A client of ours, a retired executive in Manhattan, gave his son a substantial sum to help launch a new business. He made the gift in January 2022, believing he had moved the asset out of his future estate. He passed away unexpectedly in the fall of 2023. His executor was surprised when we informed him that the full value of that gift would be pulled back into the estate for calculating New York’s estate tax. The well-intentioned gift created a tax liability the family was not prepared for.
This situation highlights a common confusion. Many people have heard of a “seven-year rule” for gifts and inheritance. The concept comes up often, but it leads New Yorkers astray. The actual rule is different, and understanding it is fundamental to prudent estate planning.
The Misconception of the Seven-Year Rule
Let me be direct: there is no seven-year rule for inheritance or estate tax in New York. This concept originates in the United Kingdom’s tax system. Because of our shared legal history, these ideas sometimes cross the Atlantic and take root in popular understanding. But relying on another country’s tax law is a serious mistake.
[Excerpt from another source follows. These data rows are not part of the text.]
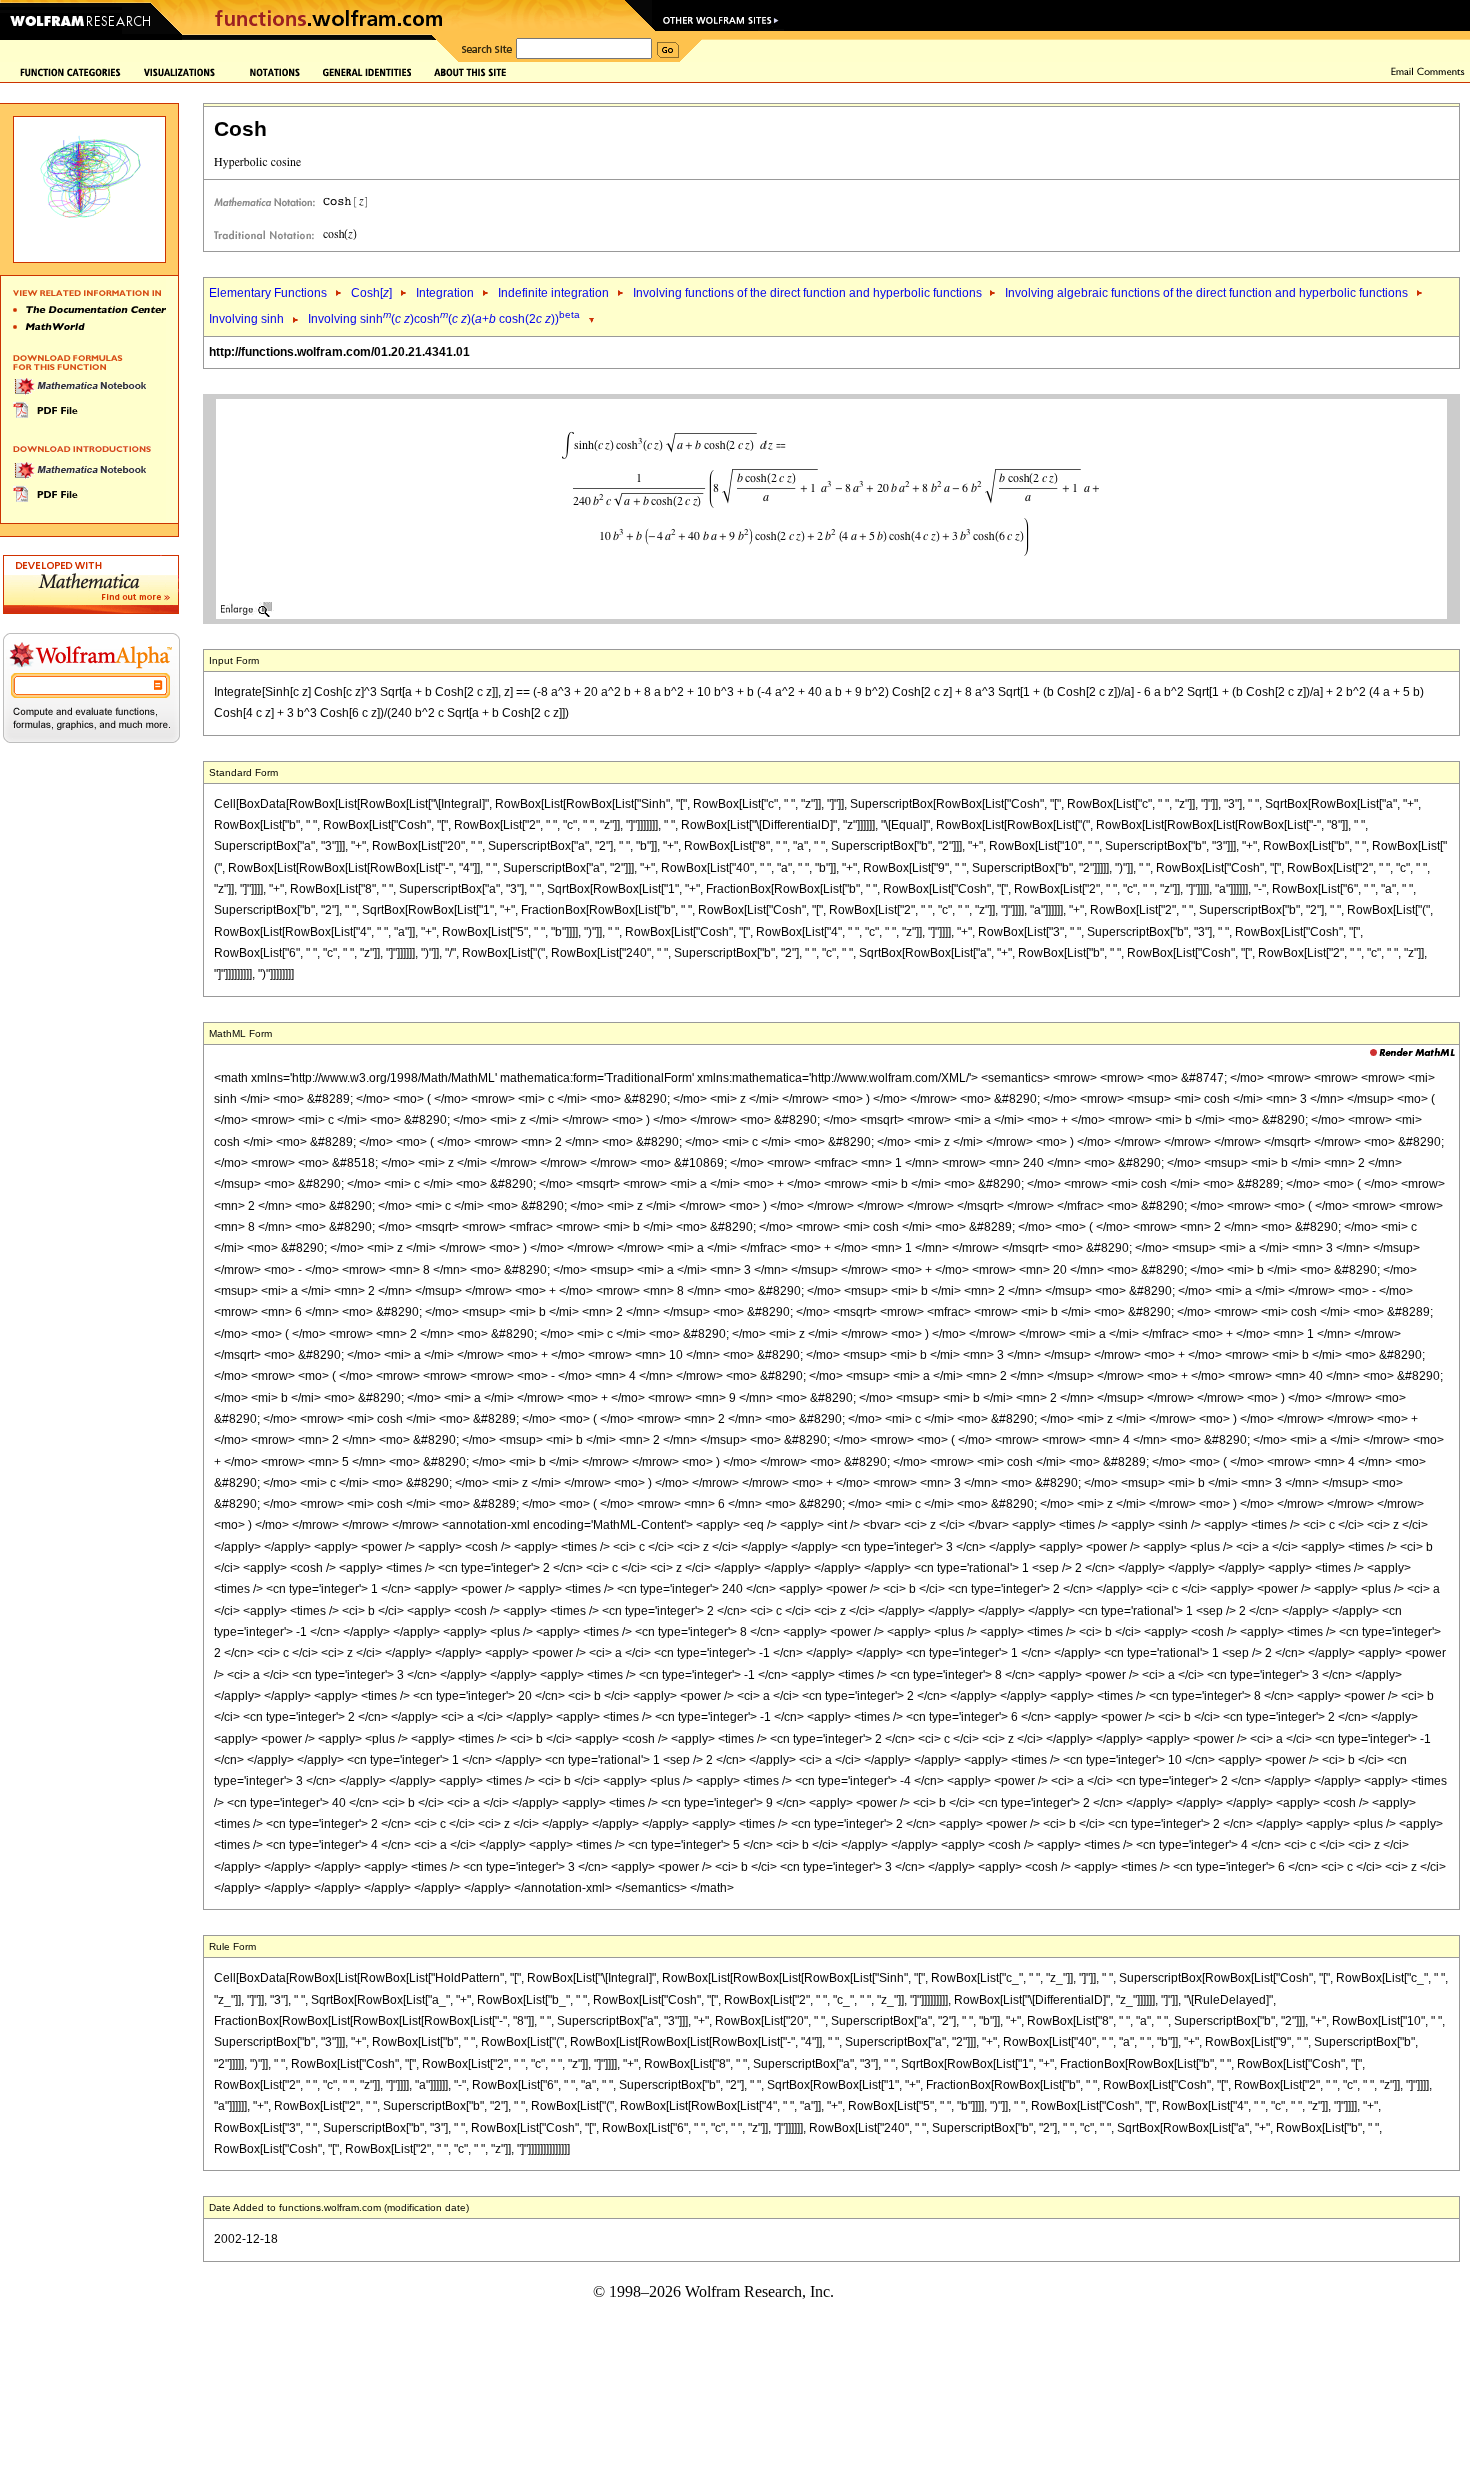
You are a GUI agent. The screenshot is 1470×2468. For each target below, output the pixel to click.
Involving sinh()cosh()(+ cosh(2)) (444, 319)
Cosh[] (371, 293)
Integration (445, 293)
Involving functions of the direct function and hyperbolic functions (809, 293)
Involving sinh (246, 319)
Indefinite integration (553, 293)
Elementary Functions (268, 293)
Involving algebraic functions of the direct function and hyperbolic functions (1206, 293)
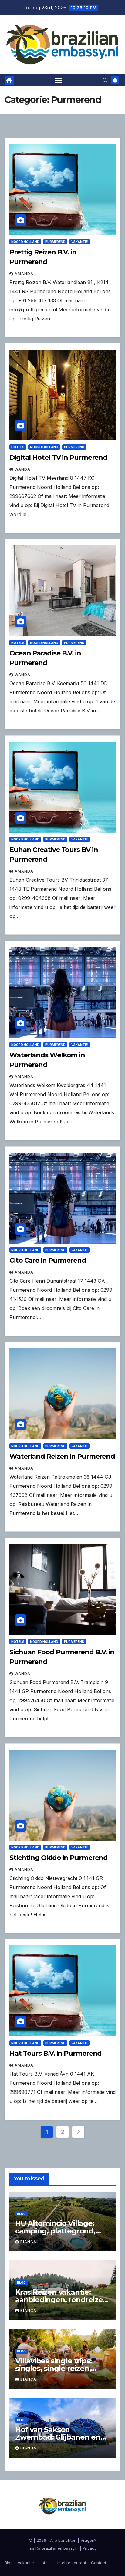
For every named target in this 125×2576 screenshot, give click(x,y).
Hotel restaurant (71, 2562)
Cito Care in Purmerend (47, 1260)
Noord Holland (25, 242)
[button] (105, 80)
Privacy (89, 2548)
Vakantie (79, 242)
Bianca (28, 2241)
For New York residents, the critical time frame for certain large gifts made before death is not seven years—it’s three. This is the “three-year look-back rule.” The provision is designed to prevent individuals from avoiding estate tax by giving away large assets just before death. The state ensures significant transfers are taxed as if they were still part of the estate.
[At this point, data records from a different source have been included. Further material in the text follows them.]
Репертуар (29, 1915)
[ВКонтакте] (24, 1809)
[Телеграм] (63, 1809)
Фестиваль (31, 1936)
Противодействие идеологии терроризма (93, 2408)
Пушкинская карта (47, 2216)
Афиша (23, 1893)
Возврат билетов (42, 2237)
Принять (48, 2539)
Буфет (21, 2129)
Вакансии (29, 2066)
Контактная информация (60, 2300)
New York’s Three-Year Look-Back Explained
The legal foundation for this is in our state tax code. New York Tax Law § 954 effectively “claws back” certain taxable gifts made within three years of a person’s death. If you make a gift exceeding the annual federal gift tax exclusion—$18,000 per recipient in 2024—and you pass away within three years, the value of that gift is added back to your gross estate to calculate the New York estate tax due.
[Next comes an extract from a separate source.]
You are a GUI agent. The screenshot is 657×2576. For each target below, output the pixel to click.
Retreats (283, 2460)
Let’s be clear about what this means. New York currently has a generous estate tax exemption—$6.94 million as of 2024. If your total estate, including any clawed-back gifts, is below this threshold, no state estate tax will be owed. But for families with estates valued near or above this amount, the three-year rule is critical.
The gift made by our client’s father pushed his total estate value over the exemption threshold. Had he lived more than three years after making the gift, it would have been excluded from the estate calculation. Because he passed away within that window, the gift was treated as if it were still part of his estate, resulting in a tax bill.
Gifting as an Intentional Act of Stewardship
This rule does not mean lifetime gifting is a bad strategy. On the contrary, it remains one of the most powerful tools we have for transferring wealth and supporting the next generation. It simply means gifting must be deliberate and planned with a long-term perspective. It is an act of stewardship, not a last-minute tax maneuver.
When we work with families, we do not focus on simply moving assets around. We discuss the purpose of the wealth and the legacy they intend to build. A gifting strategy should be part of that larger conversation. It involves understanding the value of your assets, the needs of your beneficiaries, and the timeline you are working with. Making significant gifts when you are healthy is fundamentally different from making them as a reactive measure late in life.
The law rewards foresight. A prudent plan, executed over many years, can successfully reduce the size of your taxable estate and transfer wealth efficiently. But it requires an honest assessment of your assets and a clear understanding of the rules that apply right here in New York.
If you have made significant gifts to family in recent years, the first step is to inventory those transfers. Document the dates, amounts, and recipients. The next is to review them alongside an accurate valuation of your entire estate. We often conduct a lifetime gifting audit for our clients to clarify how these past actions might affect their future estate tax obligations.